◆ **TASK OBJECTIVE**
The entries below must be transcribed exactly. Leave nothing out.

◆ **GIVEN ENTRIES**
◇ ◇ ◇ ◇ ◇ ◇ ◇

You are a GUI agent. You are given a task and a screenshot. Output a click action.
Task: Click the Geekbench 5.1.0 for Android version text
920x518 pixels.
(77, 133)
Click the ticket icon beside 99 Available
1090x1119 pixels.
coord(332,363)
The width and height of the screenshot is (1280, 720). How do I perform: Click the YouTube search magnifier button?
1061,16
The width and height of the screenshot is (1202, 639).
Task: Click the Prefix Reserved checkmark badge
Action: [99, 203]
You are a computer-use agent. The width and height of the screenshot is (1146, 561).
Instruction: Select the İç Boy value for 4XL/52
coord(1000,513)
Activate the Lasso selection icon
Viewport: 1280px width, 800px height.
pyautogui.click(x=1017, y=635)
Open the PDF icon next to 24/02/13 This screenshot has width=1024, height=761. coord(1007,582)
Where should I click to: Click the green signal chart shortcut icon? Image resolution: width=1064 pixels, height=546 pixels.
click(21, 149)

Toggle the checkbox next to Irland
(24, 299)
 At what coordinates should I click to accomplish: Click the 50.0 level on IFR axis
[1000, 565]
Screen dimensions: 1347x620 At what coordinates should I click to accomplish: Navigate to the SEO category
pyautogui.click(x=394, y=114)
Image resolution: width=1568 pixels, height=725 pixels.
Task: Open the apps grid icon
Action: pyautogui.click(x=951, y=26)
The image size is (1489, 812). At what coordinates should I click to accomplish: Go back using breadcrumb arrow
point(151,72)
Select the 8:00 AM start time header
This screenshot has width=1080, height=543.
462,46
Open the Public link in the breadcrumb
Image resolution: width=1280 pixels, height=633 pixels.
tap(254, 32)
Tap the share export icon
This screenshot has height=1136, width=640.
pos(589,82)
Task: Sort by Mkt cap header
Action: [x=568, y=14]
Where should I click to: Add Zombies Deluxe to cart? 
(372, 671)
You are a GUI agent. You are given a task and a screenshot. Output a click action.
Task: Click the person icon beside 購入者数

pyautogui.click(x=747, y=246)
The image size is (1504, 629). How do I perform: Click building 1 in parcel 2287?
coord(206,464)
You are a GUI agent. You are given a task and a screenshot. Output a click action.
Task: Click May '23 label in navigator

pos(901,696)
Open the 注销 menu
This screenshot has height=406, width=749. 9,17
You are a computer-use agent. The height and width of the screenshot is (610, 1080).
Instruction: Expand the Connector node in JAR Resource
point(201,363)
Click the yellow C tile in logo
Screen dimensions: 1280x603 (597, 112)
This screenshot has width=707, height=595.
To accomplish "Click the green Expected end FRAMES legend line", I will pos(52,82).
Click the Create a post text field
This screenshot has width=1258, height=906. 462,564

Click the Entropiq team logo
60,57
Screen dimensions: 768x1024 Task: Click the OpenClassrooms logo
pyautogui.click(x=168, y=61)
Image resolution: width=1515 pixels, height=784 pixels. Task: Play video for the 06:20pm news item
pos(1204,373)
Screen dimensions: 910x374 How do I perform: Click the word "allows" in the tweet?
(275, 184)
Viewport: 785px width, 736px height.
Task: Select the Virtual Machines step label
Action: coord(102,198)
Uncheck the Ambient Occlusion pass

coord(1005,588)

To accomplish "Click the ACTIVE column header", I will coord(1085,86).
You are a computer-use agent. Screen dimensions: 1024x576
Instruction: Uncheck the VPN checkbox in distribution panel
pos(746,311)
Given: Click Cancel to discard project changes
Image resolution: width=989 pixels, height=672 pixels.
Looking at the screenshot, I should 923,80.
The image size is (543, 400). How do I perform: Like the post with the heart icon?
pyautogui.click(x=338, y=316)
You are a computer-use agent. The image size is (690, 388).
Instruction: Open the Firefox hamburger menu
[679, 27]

◇ ◇ ◇ ◇ ◇ ◇ ◇

◆ **EXERCISE RESULT**
You are a GUI agent. You are given a task and a screenshot. Output a click action.
Task: Click the Geekbench 5.1.0 for Android version text
920x518 pixels.
(77, 133)
Click the ticket icon beside 99 Available
1090x1119 pixels.
coord(332,363)
The width and height of the screenshot is (1280, 720). How do I perform: Click the YouTube search magnifier button?
1061,16
The width and height of the screenshot is (1202, 639).
Task: Click the Prefix Reserved checkmark badge
Action: [99, 203]
You are a computer-use agent. The width and height of the screenshot is (1146, 561).
Instruction: Select the İç Boy value for 4XL/52
coord(1000,513)
Activate the Lasso selection icon
Viewport: 1280px width, 800px height.
pyautogui.click(x=1017, y=635)
Open the PDF icon next to 24/02/13 This screenshot has width=1024, height=761. coord(1007,582)
Where should I click to: Click the green signal chart shortcut icon? Image resolution: width=1064 pixels, height=546 pixels.
click(21, 149)

Toggle the checkbox next to Irland
(24, 299)
 At what coordinates should I click to accomplish: Click the 50.0 level on IFR axis
[1000, 565]
Screen dimensions: 1347x620 At what coordinates should I click to accomplish: Navigate to the SEO category
pyautogui.click(x=394, y=114)
Image resolution: width=1568 pixels, height=725 pixels.
Task: Open the apps grid icon
Action: pyautogui.click(x=951, y=26)
The image size is (1489, 812). At what coordinates should I click to accomplish: Go back using breadcrumb arrow
point(151,72)
Select the 8:00 AM start time header
This screenshot has width=1080, height=543.
462,46
Open the Public link in the breadcrumb
Image resolution: width=1280 pixels, height=633 pixels.
tap(254, 32)
Tap the share export icon
This screenshot has height=1136, width=640.
pos(589,82)
Task: Sort by Mkt cap header
Action: [x=568, y=14]
Where should I click to: Add Zombies Deluxe to cart? 
(372, 671)
You are a GUI agent. You are given a task and a screenshot. Output a click action.
Task: Click the person icon beside 購入者数

pyautogui.click(x=747, y=246)
The image size is (1504, 629). How do I perform: Click building 1 in parcel 2287?
coord(206,464)
You are a GUI agent. You are given a task and a screenshot. Output a click action.
Task: Click May '23 label in navigator

pos(901,696)
Open the 注销 menu
This screenshot has height=406, width=749. 9,17
You are a computer-use agent. The height and width of the screenshot is (610, 1080).
Instruction: Expand the Connector node in JAR Resource
point(201,363)
Click the yellow C tile in logo
Screen dimensions: 1280x603 (597, 112)
This screenshot has width=707, height=595.
To accomplish "Click the green Expected end FRAMES legend line", I will pos(52,82).
Click the Create a post text field
This screenshot has width=1258, height=906. 462,564

Click the Entropiq team logo
60,57
Screen dimensions: 768x1024 Task: Click the OpenClassrooms logo
pyautogui.click(x=168, y=61)
Image resolution: width=1515 pixels, height=784 pixels. Task: Play video for the 06:20pm news item
pos(1204,373)
Screen dimensions: 910x374 How do I perform: Click the word "allows" in the tweet?
(275, 184)
Viewport: 785px width, 736px height.
Task: Select the Virtual Machines step label
Action: coord(102,198)
Uncheck the Ambient Occlusion pass

coord(1005,588)

To accomplish "Click the ACTIVE column header", I will coord(1085,86).
You are a computer-use agent. Screen dimensions: 1024x576
Instruction: Uncheck the VPN checkbox in distribution panel
pos(746,311)
Given: Click Cancel to discard project changes
Image resolution: width=989 pixels, height=672 pixels.
Looking at the screenshot, I should 923,80.
The image size is (543, 400). How do I perform: Like the post with the heart icon?
pyautogui.click(x=338, y=316)
You are a computer-use agent. The image size is (690, 388).
Instruction: Open the Firefox hamburger menu
[679, 27]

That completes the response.